Reputation: 21
C, How to use exit code properly?
When I try to submit my work, the system told me to use the exit code. When I use return 0 and recheck, the system told me to use return 1... (https://i.sstatic.net/dnVLV.png)
:) caesar.c exists.
:) caesar.c compiles.
:( encrypts "a" as "b" using 1 as key
expected "ciphertext: b\...", not "ciphertext: b"
:( encrypts "barfoo" as "yxocll" using 23 as key
expected "ciphertext: yx...", not "ciphertext: yx..."
:( encrypts "BARFOO" as "EDUIRR" using 3 as key
expected "ciphertext: ED...", not "ciphertext: ED..."
:( encrypts "BaRFoo" as "FeVJss" using 4 as key
expected "ciphertext: Fe...", not "ciphertext: Fe..."
:( encrypts "barfoo" as "onesbb" using 65 as key
expected "ciphertext: on...", not "ciphertext: on..."
:( encrypts "world, say hello!" as "iadxp, emk tqxxa!" using 12 as key
expected "ciphertext: ia...", not "ciphertext: is..."
:( handle lack of argv[1]
expected exit code 1, not 0
:( handles non-numeric key
timed out while waiting for program to exit
:( handles too many arguments
expected exit code 1, not 0
How can I fix it and what's wrong with my code?
#include <stdio.h>
#include <cs50.h>
#include <string.h>
#include <stdlib.h>
#include <ctype.h>
int main(int argc, string argv[])
{
int ok;
char r1;
if (argc == 2)
{
for (int i = 0, s = strlen(argv[1]); i < s; i++)
{
if (!isdigit(argv[1][i]))
{
printf("Sorry\n");
return 0;
}
else
{
ok = atoi(argv[1]);
string c = get_string("Enter:");
printf("ciphertext: ");
for (int t = 0, a = strlen(c); t < a; t++)
{
if (c[t] < 91 && c[t] > 64)
{
r1 = (c[t] - 64 + ok) % 26 + 64;
printf("%c", r1);
}
else if (c[t] < 123 && c[t] > 96)
{
r1 = (c[t] - 96 + ok) % 26 + 96;
printf("%c", r1);
}
else
{
printf("%c", c[t]);
}
}
return 0;
}
}
}
else
{
printf("Sorry\n");
}
printf("\n");
return 0;
}
I try to do well with my homework and all green...
Upvotes: 1
Views: 1462
Answers (2)
Reputation: 144740
There are multiple issues in your code:
you should return a non zero exit status upon error.

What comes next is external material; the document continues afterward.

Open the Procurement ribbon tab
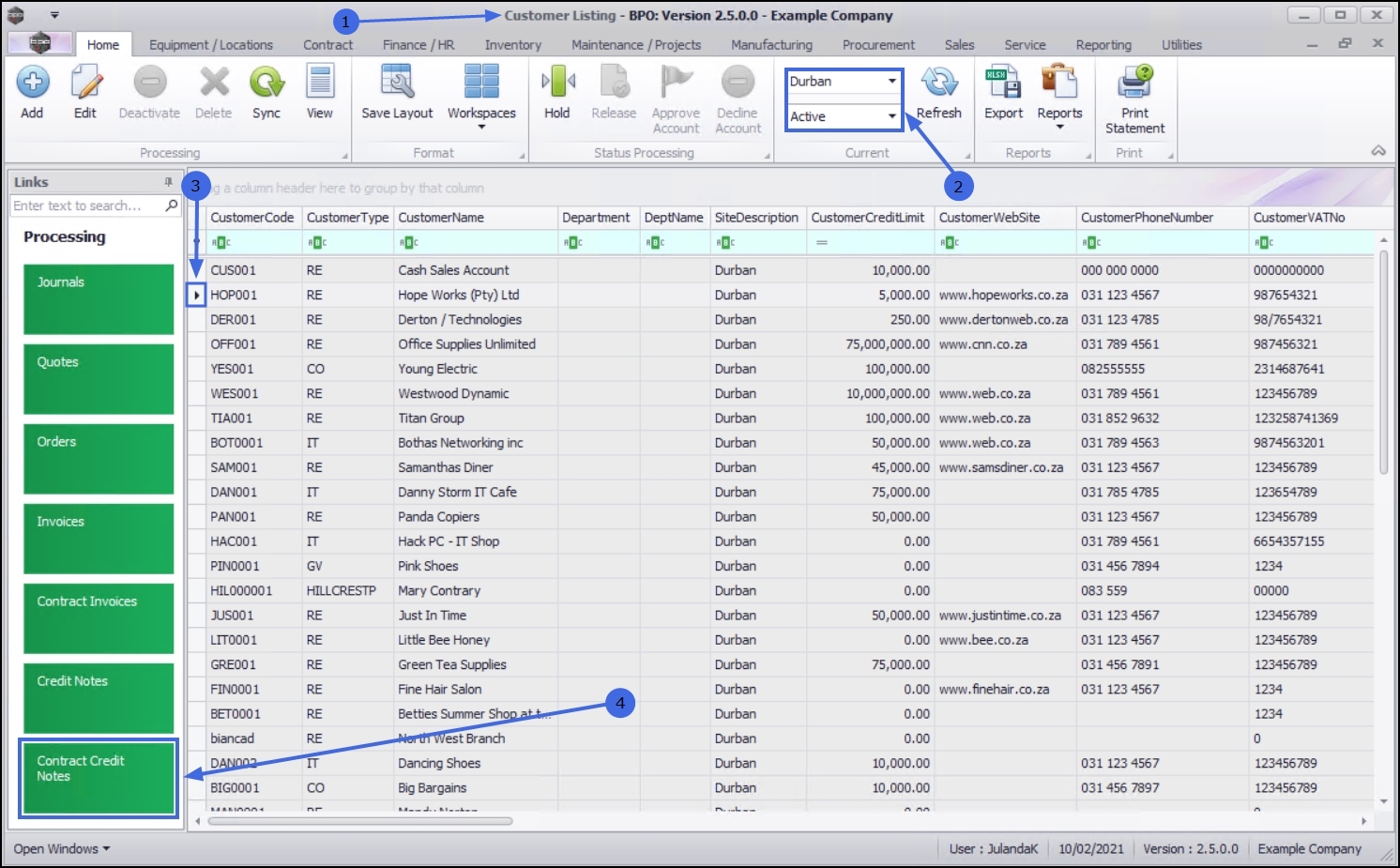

if the number given as a command line argument has more than 1 digit, you perform multiple iterations (one for each digit). You should move the encoding loop out of the first
forloop.using hard coded ASCII values for upper and lower case letters makes the code less portable and hard to read. You should use character constants
'A','Z', etc.r1 = (c[t] - 64 + ok) % 26 + 64;is incorrect and may produce@instead ofZfor some inputs. You should user1 = (c[t] - 65 + ok) % 26 + 65;or betterr1 = (c[t] - 'A' + ok) % 26 + 'A';same mistake for
r1 = (c[t] - 96 + ok) % 26 + 96;
Here is a modified version:
#include <cs50.h>
#include <stdio.h>
#include <stdlib.h>
#include <string.h>
int main(int argc, char *argv[]) {
if (argc != 2) {
fprintf(stderr, "missing argument\n");
return 1;
}
char *arg = argv[1];
char *p;
int shift = (int)strtol(arg, &p, 10);
if (!(arg[0] >= '0' && arg[0] <= '9') || p == arg || *p != '\0') {
fprintf(stderr, "invalid shift argument: %s\n", arg);
return 1;
}
char *s = get_string("Enter string: ");
printf("ciphertext: ");
for (int t = 0; s[t] != '\0'; t++) {
unsigned char c = s[t];
/* assuming ASCII: upper and lowercase letters are contiguous */
if (c >= 'A' && c <= 'Z') {
c = (c - 'A' + shift) % 26 + 'A';
} else
if (c >= 'a' && c <= 'z') {
c = (c - 'a' + shift) % 26 + 'a';
}
putchar(c);
}
putchar('\n');
return 0;
}
Upvotes: 2
Reputation: 26703
You use the exit code by adding a return <value>, at the appropriate code line.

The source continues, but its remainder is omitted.